よって、飛び出たものを打ち消すための税であり、通称で「贅沢税」です。
ついでに”threshold”についても先に書いて置こうと思います。
”threshold”とは
これは日本語では「基準値、境界値」という意味で、理科系だと「しきい値」などを表す英語です。発音は「すれっしょうるど」で、「る」が小さい「ぅ」のような音に聞こえます。カタカナではあまり見たことはありませんが、「スレッシュホールド」でしょうか。
制度
制度の大まかな枠組みは以下のような考え方です。
- 設定されている年俸総額の基準額がある。
- その基準額を超えたら、超えた額に対して税率が掛けられ税額が決まる。
- 2年以上連続で超えたら税率が上がる
- 超過額によってはさらに税率がプラスされる。
CBAで定められている
基準額はCBA、”Collective Bargaining Agreement”(コレクティブ・バーゲイニング・アグリーメント)=「労使協定」に定められてます。

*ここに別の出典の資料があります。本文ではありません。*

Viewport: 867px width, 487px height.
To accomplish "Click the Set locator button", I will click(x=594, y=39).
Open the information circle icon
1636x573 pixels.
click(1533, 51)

ちなみに”Collective”(コレクティブ)は名詞で、「労働者が集まる共同体」という意味。”Bargain”は「駆け引き、価格交渉、売買契約」という意味。お店でよく使われる「バーゲン」と同じ言葉ですが、その場合の意味は「格安品、安売り、特売品」などです。”Agreement”は「協定」です。
基準額(threshold)
2017年以降はCBAの2017-21年規定によって決められております。ご覧のように基準額は増加傾向。
- 2014-2016:$189M
- 2017: $195M
- 2018: $197M
- 2019: $206M
- 2020: $208M
- 2021: $210M
2018年が$197M(=1億9,700万ドル)で@¥110/USDで計算しますと、ざっと216億7,000万円。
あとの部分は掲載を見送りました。